Creamy Citrus Bliss Cheesecake

Indulge in the heavenly combination of tangy citrus flavors and velvety smooth texture in this vegan, low-fat cheesecake. Each bite will transport your taste buds to a blissful state of creamy deliciousness.
ingredients
- 2 cups graham cracker crumbs
- 1/4 cup melted coconut oil
- 1 1/2 cups raw cashews, soaked and drained
- 1/2 cup fresh lemon juice
- 1/2 cup pure maple syrup
- 1 tablespoon vanilla extract
- 1/4 teaspoon salt
- 1/2 cup full-fat coconut milk
- Zest of 1 lemon
- Zest of 1 orange
- Fresh fruit slices, for garnish (optional)
steps
- 1.
Preheat your oven to 350°F (175°C) and lightly grease a 9-inch springform pan.
- 2.
In a bowl, mix the graham cracker crumbs and melted coconut oil until well combined. Press the mixture into the bottom of the prepared pan to form the crust.
- 3.
In a blender, combine the soaked cashews, lemon juice, maple syrup, vanilla extract, salt, coconut milk, and lemon zest.

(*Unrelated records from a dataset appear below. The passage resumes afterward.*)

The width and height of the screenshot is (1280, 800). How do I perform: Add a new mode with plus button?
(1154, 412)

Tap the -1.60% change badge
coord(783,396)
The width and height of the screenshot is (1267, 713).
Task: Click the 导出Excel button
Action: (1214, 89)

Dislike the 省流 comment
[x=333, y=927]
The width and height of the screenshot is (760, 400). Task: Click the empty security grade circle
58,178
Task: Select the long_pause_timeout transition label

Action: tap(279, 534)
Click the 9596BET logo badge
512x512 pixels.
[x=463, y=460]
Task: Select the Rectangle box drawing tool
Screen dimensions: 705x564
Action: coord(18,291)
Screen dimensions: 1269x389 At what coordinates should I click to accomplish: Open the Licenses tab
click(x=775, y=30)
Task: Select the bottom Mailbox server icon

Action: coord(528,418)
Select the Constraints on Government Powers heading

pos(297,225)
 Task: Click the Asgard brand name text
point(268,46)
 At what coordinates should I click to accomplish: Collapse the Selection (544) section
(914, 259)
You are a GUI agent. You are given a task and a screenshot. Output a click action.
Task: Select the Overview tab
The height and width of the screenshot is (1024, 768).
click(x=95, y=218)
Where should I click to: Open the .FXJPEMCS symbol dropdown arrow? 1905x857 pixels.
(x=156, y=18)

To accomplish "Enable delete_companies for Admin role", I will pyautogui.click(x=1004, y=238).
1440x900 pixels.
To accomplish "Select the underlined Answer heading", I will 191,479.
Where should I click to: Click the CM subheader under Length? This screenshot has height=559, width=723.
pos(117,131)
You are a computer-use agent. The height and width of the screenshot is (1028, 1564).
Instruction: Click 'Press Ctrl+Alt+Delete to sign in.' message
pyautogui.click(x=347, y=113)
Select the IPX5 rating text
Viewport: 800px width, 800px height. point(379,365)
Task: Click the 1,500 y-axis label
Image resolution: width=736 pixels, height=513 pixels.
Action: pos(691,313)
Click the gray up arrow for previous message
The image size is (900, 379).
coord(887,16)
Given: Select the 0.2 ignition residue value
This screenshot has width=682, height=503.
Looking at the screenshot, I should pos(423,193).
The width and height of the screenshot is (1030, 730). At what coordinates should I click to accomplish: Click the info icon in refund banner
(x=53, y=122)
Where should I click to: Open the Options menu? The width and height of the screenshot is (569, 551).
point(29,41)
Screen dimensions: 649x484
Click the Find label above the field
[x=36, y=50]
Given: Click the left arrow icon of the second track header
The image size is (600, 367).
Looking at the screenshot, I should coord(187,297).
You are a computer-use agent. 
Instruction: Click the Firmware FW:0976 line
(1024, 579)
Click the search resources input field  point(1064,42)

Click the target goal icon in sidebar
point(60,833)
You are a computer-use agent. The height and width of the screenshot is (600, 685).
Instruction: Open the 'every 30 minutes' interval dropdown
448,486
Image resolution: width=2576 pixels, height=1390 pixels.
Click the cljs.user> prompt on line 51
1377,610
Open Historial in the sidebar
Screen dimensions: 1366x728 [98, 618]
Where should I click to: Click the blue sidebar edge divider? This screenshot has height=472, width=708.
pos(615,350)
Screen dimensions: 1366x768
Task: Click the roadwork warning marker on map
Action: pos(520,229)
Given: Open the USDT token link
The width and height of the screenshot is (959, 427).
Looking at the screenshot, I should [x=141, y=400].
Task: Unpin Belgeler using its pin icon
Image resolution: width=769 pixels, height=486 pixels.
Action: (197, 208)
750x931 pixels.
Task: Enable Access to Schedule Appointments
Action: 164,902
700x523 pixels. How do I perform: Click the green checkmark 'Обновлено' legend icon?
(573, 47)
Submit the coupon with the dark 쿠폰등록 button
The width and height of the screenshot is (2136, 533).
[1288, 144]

Blend until smooth and creamy.
- 4.
Pour the cheesecake filling over the prepared crust and smooth the top with a spatula.
- 5.
Bake for 25-30 minutes or until the edges are set and the center is slightly jiggly.
- 6.
Remove from the oven and let it cool at room temperature for 30 minutes, then transfer to the refrigerator and chill for at least 4 hours, or overnight for best results.
- 7.
Once chilled, carefully remove the sides of the springform pan. Garnish with orange zest and fresh fruit slices, if desired.
- 8.
Slice and serve the creamy citrus bliss cheesecake chilled. Enjoy!